La réussite du texte écrit par Hugues Le Forestier (qui joue Danton) tient à son savant dosage entre intelligence historique et sensibilité humaniste. La pièce se déroule pendant la Terreur donc, à l’occasion d’une rencontre (plus ou moins secrète ; plus ou moins imaginaire) entre les deux chantres de 1789. D’un côté, il y a Robespierre, qui défend mordicus les exécutions à la pelle, convaincu que le projet révolutionnaire échouera sans elles. De l’autre, il y a Danton, persuadé que son camarade va trop loin et pressent, à raison, qu’il terminera sous la guillotine, à cause de la folie de son ami. D’emblée, l’auteur joue sur l’opposition des caractères que l’on connaît, et qui fonctionne au plateau… D’un côté, il y a Robespierre, tout à ses idéaux révolutionnaires, dévitalisé, glacial et insensible (le teint de sa peau est horriblement grisâtre) ; de l’autre, il y a Danton, criant d’humanité, bon vivant, hâbleur, séducteur (il évoque la bonhomie du Porthos d’Alexandre Dumas). Sauf que… C’est plus compliqué. Sans justifier les crimes de la Terreur, évidemment, Hugues Le Forestier nous donne le point de vue de Robespierre, un Robespierre sans lequel, peut-être, la révolution n’aurait pas abouti. Le voilà enfin dans toute sa complexité.

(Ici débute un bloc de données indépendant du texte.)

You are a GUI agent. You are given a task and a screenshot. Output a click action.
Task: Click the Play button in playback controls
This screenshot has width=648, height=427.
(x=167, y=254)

Il est rare de l’entendre… Ses idéaux, paradoxalement, sont touchants d’humanité. Danton le comprend, et l’aime ainsi. Entre les deux, rien n’est surligné, tout se joue au contraire entre les mots ; et c’est cette pudeur amicale, précisément, qui est belle. La deuxième réussite tient à la conception anti téléologique de l’Histoire d’Hugues Le Forestier. En montrant l’histoire en train de se faire, l’auteur nous laisse entrevoir la révolution et la suite des événements avec son lot d’indétermination et de hasard… C’est rare et c’est très intéressant. Enfin, comme tout bon récit historique, celui-ci nous fait réfléchir à l’actualité, à commencer par cet immense héritage démocratique, mis à mal, qui nous impose de lutter… Aujourd’hui plus que jamais. Et un dernier détail : Robespierre est joué par une femme (Nathalie Mann), ce qui n’a absolument aucune importance. Le tour de force est remarquable.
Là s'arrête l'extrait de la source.